▼▼▼
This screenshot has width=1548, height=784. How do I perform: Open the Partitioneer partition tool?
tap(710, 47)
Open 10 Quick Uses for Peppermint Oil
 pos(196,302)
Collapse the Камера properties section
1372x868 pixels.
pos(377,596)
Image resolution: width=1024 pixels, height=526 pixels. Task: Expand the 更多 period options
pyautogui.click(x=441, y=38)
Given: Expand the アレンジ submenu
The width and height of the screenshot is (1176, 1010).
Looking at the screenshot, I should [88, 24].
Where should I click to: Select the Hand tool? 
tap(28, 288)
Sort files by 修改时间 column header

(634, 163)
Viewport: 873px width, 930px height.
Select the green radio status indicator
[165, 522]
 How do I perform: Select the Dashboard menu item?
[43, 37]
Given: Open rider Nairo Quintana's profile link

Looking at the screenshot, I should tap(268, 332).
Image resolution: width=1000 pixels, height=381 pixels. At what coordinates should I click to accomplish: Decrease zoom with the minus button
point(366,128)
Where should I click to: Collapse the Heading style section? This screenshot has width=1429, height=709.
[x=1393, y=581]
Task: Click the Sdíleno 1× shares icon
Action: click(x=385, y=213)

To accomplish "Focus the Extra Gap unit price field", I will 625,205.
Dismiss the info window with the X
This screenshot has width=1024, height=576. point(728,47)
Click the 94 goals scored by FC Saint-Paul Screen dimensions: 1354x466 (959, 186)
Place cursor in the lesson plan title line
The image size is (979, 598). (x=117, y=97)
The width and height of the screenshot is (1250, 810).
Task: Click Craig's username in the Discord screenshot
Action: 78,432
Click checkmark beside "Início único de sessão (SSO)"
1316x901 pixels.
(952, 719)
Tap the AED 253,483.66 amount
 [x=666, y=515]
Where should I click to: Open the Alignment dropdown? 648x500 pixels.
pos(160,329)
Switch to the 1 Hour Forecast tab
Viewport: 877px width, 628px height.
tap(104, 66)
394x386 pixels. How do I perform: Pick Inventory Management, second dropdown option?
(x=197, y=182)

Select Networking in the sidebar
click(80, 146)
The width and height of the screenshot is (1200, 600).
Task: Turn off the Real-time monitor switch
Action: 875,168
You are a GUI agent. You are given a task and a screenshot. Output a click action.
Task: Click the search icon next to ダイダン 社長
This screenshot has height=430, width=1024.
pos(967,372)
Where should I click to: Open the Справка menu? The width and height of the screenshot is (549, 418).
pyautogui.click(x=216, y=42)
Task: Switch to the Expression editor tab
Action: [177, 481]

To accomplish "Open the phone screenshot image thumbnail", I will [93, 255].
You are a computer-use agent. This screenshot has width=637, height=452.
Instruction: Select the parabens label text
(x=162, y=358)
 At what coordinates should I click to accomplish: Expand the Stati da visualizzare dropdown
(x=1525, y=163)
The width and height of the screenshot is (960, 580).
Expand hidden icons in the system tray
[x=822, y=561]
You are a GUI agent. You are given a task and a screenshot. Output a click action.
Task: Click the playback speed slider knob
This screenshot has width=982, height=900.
▲▲▲
**What you should do**
Output only the lines from the top of the entries through the one holding "Click the 94", copied exactly.

**Response to the task**
This screenshot has width=1548, height=784. How do I perform: Open the Partitioneer partition tool?
tap(710, 47)
Open 10 Quick Uses for Peppermint Oil
 pos(196,302)
Collapse the Камера properties section
1372x868 pixels.
pos(377,596)
Image resolution: width=1024 pixels, height=526 pixels. Task: Expand the 更多 period options
pyautogui.click(x=441, y=38)
Given: Expand the アレンジ submenu
The width and height of the screenshot is (1176, 1010).
Looking at the screenshot, I should [88, 24].
Where should I click to: Select the Hand tool? 
tap(28, 288)
Sort files by 修改时间 column header

(634, 163)
Viewport: 873px width, 930px height.
Select the green radio status indicator
[165, 522]
 How do I perform: Select the Dashboard menu item?
[43, 37]
Given: Open rider Nairo Quintana's profile link

Looking at the screenshot, I should tap(268, 332).
Image resolution: width=1000 pixels, height=381 pixels. At what coordinates should I click to accomplish: Decrease zoom with the minus button
point(366,128)
Where should I click to: Collapse the Heading style section? This screenshot has width=1429, height=709.
[x=1393, y=581]
Task: Click the Sdíleno 1× shares icon
Action: click(x=385, y=213)

To accomplish "Focus the Extra Gap unit price field", I will 625,205.
Dismiss the info window with the X
This screenshot has width=1024, height=576. point(728,47)
Click the 94 goals scored by FC Saint-Paul Screen dimensions: 1354x466 (959, 186)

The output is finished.